Aim: Rewrite the lines below, changing each "dropdown" to "drop-down menu" and leaving everything else untouched.

[Records from a collection]

********

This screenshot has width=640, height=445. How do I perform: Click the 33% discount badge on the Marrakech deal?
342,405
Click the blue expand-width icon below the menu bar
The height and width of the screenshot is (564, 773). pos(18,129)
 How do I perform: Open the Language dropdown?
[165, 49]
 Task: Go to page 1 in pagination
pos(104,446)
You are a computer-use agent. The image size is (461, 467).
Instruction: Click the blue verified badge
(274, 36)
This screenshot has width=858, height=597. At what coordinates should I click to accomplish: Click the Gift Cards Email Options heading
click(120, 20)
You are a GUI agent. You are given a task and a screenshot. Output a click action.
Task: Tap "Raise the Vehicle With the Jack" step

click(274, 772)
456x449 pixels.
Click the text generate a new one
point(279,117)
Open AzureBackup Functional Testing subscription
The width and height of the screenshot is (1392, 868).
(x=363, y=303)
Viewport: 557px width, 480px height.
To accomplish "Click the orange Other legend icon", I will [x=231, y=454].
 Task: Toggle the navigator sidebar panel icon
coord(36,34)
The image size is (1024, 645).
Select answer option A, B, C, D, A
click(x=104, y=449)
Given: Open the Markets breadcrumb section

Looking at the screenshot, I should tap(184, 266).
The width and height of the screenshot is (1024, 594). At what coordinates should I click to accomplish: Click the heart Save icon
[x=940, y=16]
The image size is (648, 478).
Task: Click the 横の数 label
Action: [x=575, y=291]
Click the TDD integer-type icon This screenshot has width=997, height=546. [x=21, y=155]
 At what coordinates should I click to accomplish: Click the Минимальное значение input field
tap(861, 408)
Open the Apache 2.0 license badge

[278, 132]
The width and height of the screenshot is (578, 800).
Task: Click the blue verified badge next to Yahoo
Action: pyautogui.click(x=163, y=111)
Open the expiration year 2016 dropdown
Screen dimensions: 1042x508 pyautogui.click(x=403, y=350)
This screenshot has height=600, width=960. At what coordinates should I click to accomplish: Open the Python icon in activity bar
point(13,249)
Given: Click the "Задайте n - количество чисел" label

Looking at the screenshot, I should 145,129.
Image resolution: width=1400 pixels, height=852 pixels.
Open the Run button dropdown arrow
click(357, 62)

********

Solution:
This screenshot has width=640, height=445. How do I perform: Click the 33% discount badge on the Marrakech deal?
342,405
Click the blue expand-width icon below the menu bar
The height and width of the screenshot is (564, 773). pos(18,129)
 How do I perform: Open the Language drop-down menu?
[165, 49]
 Task: Go to page 1 in pagination
pos(104,446)
You are a computer-use agent. The image size is (461, 467).
Instruction: Click the blue verified badge
(274, 36)
This screenshot has width=858, height=597. At what coordinates should I click to accomplish: Click the Gift Cards Email Options heading
click(120, 20)
You are a GUI agent. You are given a task and a screenshot. Output a click action.
Task: Tap "Raise the Vehicle With the Jack" step

click(274, 772)
456x449 pixels.
Click the text generate a new one
point(279,117)
Open AzureBackup Functional Testing subscription
The width and height of the screenshot is (1392, 868).
(x=363, y=303)
Viewport: 557px width, 480px height.
To accomplish "Click the orange Other legend icon", I will [x=231, y=454].
 Task: Toggle the navigator sidebar panel icon
coord(36,34)
The image size is (1024, 645).
Select answer option A, B, C, D, A
click(x=104, y=449)
Given: Open the Markets breadcrumb section

Looking at the screenshot, I should tap(184, 266).
The width and height of the screenshot is (1024, 594). At what coordinates should I click to accomplish: Click the heart Save icon
[x=940, y=16]
The image size is (648, 478).
Task: Click the 横の数 label
Action: [x=575, y=291]
Click the TDD integer-type icon This screenshot has width=997, height=546. [x=21, y=155]
 At what coordinates should I click to accomplish: Click the Минимальное значение input field
tap(861, 408)
Open the Apache 2.0 license badge

[278, 132]
The width and height of the screenshot is (578, 800).
Task: Click the blue verified badge next to Yahoo
Action: pyautogui.click(x=163, y=111)
Open the expiration year 2016 drop-down menu
Screen dimensions: 1042x508 pyautogui.click(x=403, y=350)
This screenshot has height=600, width=960. At what coordinates should I click to accomplish: Open the Python icon in activity bar
point(13,249)
Given: Click the "Задайте n - количество чисел" label

Looking at the screenshot, I should 145,129.
Image resolution: width=1400 pixels, height=852 pixels.
Open the Run button drop-down menu arrow
click(357, 62)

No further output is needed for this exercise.